# Robeson County Animal Control



## FinnTastic (Apr 20, 2009)

I found this on FB and thought I would share. It's a little shocking, FYI.
http://www.facebook.com/note.php?note_id=127970453915477&id=120229818004328&ref=mf


----------



## Enzos_Mom (Apr 8, 2010)

That is absolutely disgusting. I had a GSD that was a Parvo survivor. Yes, it's a horrible disease and it is contagious, but even when a dog has it, there is STILL a chance.

This is me and my heart dog, Xena, the night before we had to put her down...which was nearly 10 years after she recovered from Parvo. She had a tumor grow into her stomach that filled it so that she wasn't able to eat. The vet said that it was inoperable and that our choices were to put her down or she would starve herself to death. =(


----------



## Penny & Maggie's Mom (Oct 4, 2007)

That place makes me want to literally vomit. SO SO sad.


----------



## FinnTastic (Apr 20, 2009)

Xena is beautiful. I also think it's disgusting that they could be allowed to do this. Of course, I'm not sure how humane this place is?


----------



## Penny & Maggie's Mom (Oct 4, 2007)

From all I've heard in the past, they are notoriously known for their cruel and noncompassionate stance.


----------



## Enzos_Mom (Apr 8, 2010)

I don't understand why someone would go into that sort of career if they don't actually care. If you don't like animals, then just stay away!


----------



## CAROLINA MOM (May 12, 2009)

I really hate saying this, but it is not uncommon for the shelters in NC to do this. 
It's very very sad-it happens far too often. 

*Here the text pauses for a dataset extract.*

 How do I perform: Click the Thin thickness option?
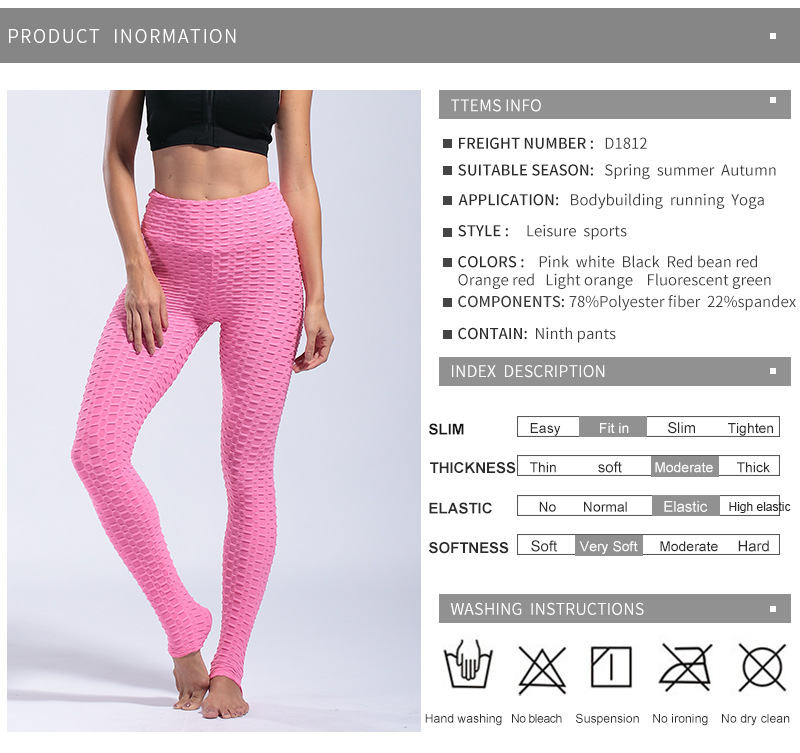(543, 467)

Most of the rural shelters do this all the time because of the lack of funds in the counties.


----------



## fostermom (Sep 6, 2007)

CAROLINA MOM said:


> I really hate saying this, but it is not uncommon for the shelters in NC to do this.
> It's very very sad-it happens far too often.
> 
> Most of the rural shelters do this all the time because of the lack of funds in the counties.

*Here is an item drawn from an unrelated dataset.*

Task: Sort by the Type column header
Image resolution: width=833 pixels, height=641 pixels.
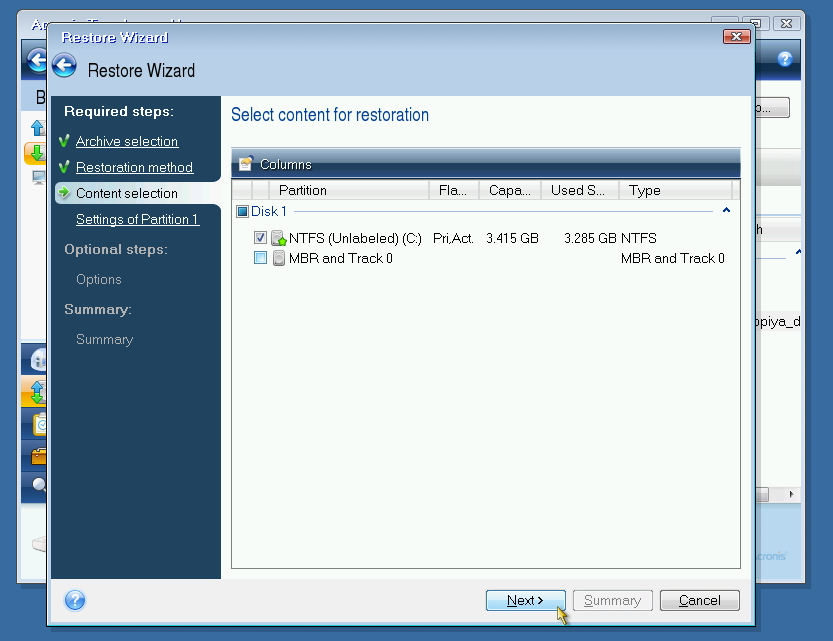Action: point(645,190)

Lack of funds and the fact that the majority of the dogs/puppies have NOT been vaccinated against parvo. You have to understand that some of the "rescues" that want to come in are not really rescues, they are people who grab as many puppies as they can and then transport them across state lines with no health certs. If there is parvo in the shelter and you have 20 unvaccinated puppies that have been exposed who are then transported across the state lines, those 20 puppies will expose other puppies/dogs to parvo and the outbreak could become catastrophic.


----------



## FinnTastic (Apr 20, 2009)

Fostermom- that totally makes sense what you said about people scooping the puppies up, transporting them, and potentially exposing them to other animals. The whole situation is sad, sad, sad. 
What could of been a better way for this shelter to handle the situation?


----------



## Jax's Mom (Oct 16, 2009)

I adopted Jax from a no kill shelter, and he was born with parvo, was treated, and I am SO GLAD this shelter, who houses so many, mangaed to make this happen. Jax's Mom was taken from a puppy mill and must have had parvo when giving birth and passes it on. Some of these babies could have been saved.


----------



## CAROLINA MOM (May 12, 2009)

FinnTastic, I'm interested to hear what Fostermom has to say as NRGRR and CFGRR pull from some of the same shelters. Too many of the shelters in NC are down right god awful-they have little to no budgets to operate on. It is not uncommon for the dogs we take in from these shelters to be sick on top of being HW+. These shelters do not provide any tests, shots, spay/neuter in the adoption fees. One of the shelters both goups pull from, the adopt fee for an unlatered female is $110 and males are $85-this includes NO shots of any kind. They do include a spay/neuter voucher which means the adopter can get a partial refund of the adopt fee after providing proof they've had their pet spayed/neutered. However, the shelter does not follow up with adopters and very few people go in for a refund, so my guess is they are not getting the animals altered. 
There are some shelters the adopt fee is only $15 or $20, again nothing is included. Whoever has the money in hand and first in line gets the dog, it is one less they have to put down for the week. 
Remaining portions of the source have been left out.